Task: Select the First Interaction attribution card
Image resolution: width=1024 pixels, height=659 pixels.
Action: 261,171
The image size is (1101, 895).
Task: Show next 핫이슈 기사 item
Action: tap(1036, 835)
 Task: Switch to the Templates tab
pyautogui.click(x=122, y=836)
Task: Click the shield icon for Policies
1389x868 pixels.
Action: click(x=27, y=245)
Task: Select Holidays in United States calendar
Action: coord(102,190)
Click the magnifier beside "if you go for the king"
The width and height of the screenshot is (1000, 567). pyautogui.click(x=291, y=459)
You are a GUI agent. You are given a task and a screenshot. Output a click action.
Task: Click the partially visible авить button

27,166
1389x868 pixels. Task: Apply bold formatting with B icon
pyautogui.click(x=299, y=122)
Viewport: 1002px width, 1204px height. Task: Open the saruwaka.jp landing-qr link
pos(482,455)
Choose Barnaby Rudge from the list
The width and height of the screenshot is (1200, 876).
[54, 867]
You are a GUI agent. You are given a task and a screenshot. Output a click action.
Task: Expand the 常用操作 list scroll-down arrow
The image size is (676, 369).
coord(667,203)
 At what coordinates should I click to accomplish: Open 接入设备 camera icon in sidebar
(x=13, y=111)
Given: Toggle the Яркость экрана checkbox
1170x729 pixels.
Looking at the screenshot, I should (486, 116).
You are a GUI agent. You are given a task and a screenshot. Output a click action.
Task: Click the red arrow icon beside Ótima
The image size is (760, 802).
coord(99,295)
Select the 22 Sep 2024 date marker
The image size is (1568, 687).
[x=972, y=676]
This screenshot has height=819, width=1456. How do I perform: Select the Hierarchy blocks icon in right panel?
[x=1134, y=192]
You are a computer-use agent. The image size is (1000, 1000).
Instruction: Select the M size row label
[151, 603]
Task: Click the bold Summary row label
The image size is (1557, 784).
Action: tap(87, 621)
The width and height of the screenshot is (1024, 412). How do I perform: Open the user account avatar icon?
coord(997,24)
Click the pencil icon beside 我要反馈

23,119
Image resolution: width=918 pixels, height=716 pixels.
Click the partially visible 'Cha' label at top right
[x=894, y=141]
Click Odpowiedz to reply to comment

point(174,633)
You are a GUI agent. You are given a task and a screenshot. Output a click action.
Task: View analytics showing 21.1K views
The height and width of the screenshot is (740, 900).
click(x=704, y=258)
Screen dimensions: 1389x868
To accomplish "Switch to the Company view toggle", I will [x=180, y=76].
# # # # # # #
**Work to complete**
Reproduce, exactly and with nothing added, the lines from the one that includes "The height and" through the last line of the material.

**Expected answer**
The height and width of the screenshot is (740, 900).
click(x=704, y=258)
Screen dimensions: 1389x868
To accomplish "Switch to the Company view toggle", I will [x=180, y=76].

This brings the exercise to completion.